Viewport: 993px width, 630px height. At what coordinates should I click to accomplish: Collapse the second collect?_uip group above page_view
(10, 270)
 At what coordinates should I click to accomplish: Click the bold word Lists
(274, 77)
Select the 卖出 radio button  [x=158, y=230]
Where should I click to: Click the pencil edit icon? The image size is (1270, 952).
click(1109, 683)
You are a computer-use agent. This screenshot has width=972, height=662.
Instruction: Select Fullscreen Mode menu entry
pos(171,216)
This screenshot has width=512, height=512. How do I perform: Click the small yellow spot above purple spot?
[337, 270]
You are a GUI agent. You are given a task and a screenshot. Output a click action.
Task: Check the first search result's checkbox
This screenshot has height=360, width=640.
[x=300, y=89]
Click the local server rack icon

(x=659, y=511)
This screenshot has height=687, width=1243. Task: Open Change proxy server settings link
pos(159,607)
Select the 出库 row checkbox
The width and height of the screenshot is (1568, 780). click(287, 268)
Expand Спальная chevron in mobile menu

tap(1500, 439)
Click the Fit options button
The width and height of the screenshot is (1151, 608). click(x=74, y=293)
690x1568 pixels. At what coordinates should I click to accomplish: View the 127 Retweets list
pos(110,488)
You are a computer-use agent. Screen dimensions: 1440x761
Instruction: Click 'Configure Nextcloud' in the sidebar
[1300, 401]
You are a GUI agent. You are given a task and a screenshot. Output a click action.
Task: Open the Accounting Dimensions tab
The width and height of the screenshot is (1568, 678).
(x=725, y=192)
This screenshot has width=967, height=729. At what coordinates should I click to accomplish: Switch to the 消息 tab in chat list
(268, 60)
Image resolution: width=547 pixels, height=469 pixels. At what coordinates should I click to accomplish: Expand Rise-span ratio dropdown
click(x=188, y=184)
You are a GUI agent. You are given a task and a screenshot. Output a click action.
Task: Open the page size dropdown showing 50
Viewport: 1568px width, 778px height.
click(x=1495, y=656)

Exercise prompt
Take the entries above and transcribe them in full.

Task answer
Viewport: 993px width, 630px height. At what coordinates should I click to accomplish: Collapse the second collect?_uip group above page_view
(10, 270)
 At what coordinates should I click to accomplish: Click the bold word Lists
(274, 77)
Select the 卖出 radio button  [x=158, y=230]
Where should I click to: Click the pencil edit icon? The image size is (1270, 952).
click(1109, 683)
You are a computer-use agent. This screenshot has width=972, height=662.
Instruction: Select Fullscreen Mode menu entry
pos(171,216)
This screenshot has width=512, height=512. How do I perform: Click the small yellow spot above purple spot?
[337, 270]
You are a GUI agent. You are given a task and a screenshot. Output a click action.
Task: Check the first search result's checkbox
This screenshot has height=360, width=640.
[x=300, y=89]
Click the local server rack icon

(x=659, y=511)
This screenshot has height=687, width=1243. Task: Open Change proxy server settings link
pos(159,607)
Select the 出库 row checkbox
The width and height of the screenshot is (1568, 780). click(287, 268)
Expand Спальная chevron in mobile menu

tap(1500, 439)
Click the Fit options button
The width and height of the screenshot is (1151, 608). click(x=74, y=293)
690x1568 pixels. At what coordinates should I click to accomplish: View the 127 Retweets list
pos(110,488)
You are a computer-use agent. Screen dimensions: 1440x761
Instruction: Click 'Configure Nextcloud' in the sidebar
[1300, 401]
You are a GUI agent. You are given a task and a screenshot. Output a click action.
Task: Open the Accounting Dimensions tab
The width and height of the screenshot is (1568, 678).
(x=725, y=192)
This screenshot has width=967, height=729. At what coordinates should I click to accomplish: Switch to the 消息 tab in chat list
(268, 60)
Image resolution: width=547 pixels, height=469 pixels. At what coordinates should I click to accomplish: Expand Rise-span ratio dropdown
click(x=188, y=184)
You are a GUI agent. You are given a task and a screenshot. Output a click action.
Task: Open the page size dropdown showing 50
Viewport: 1568px width, 778px height.
click(x=1495, y=656)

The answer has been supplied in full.